Set exercise> Starting at the line with "Where should I" and going through the end of the items, write those lines out again, requests and all, with every coordinate in the answers shifted up by 57. Leave out the pictures.

Data supplied>

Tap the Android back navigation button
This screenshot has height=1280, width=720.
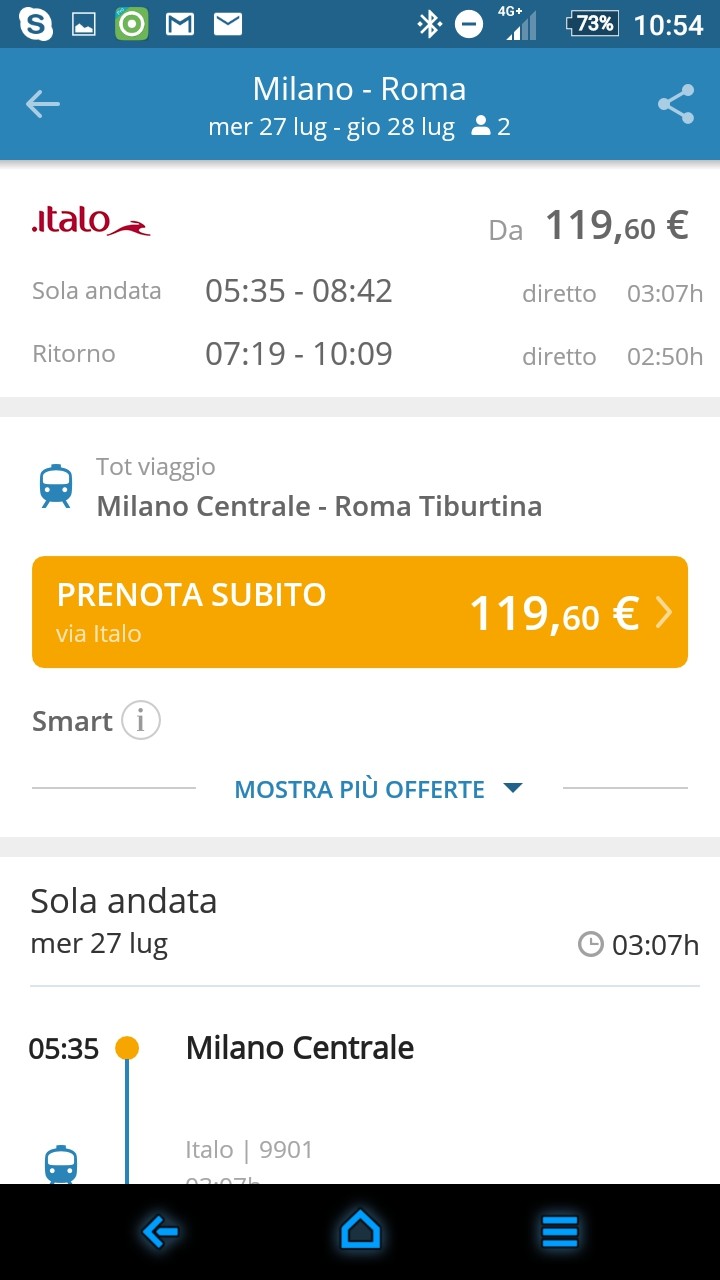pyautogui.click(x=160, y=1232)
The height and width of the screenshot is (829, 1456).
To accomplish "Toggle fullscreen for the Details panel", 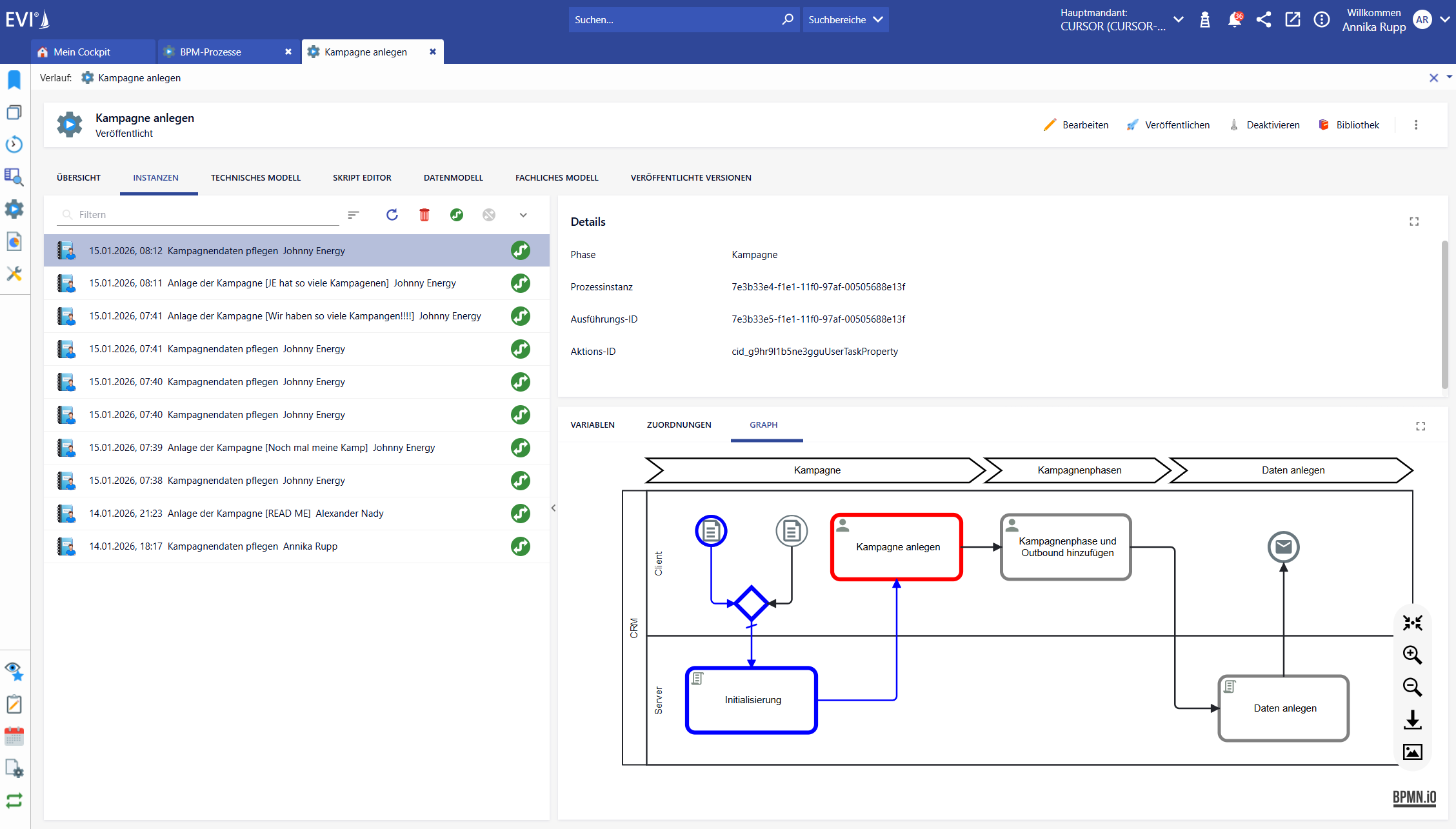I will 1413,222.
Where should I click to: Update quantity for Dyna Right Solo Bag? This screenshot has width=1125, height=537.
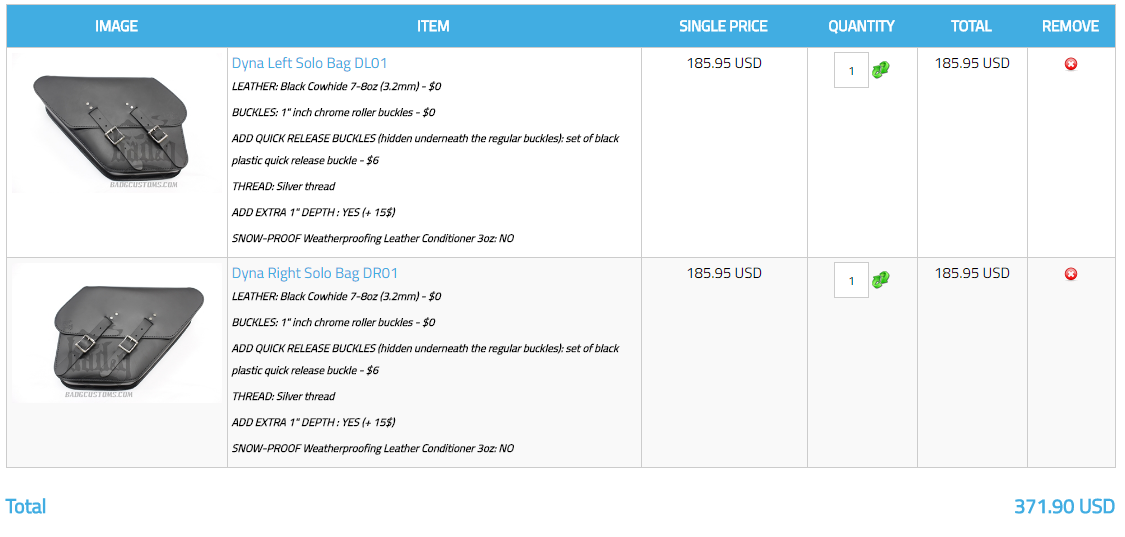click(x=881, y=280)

The solution>
Where should I click to: Update quantity for Dyna Right Solo Bag? This screenshot has width=1125, height=537.
click(x=938, y=337)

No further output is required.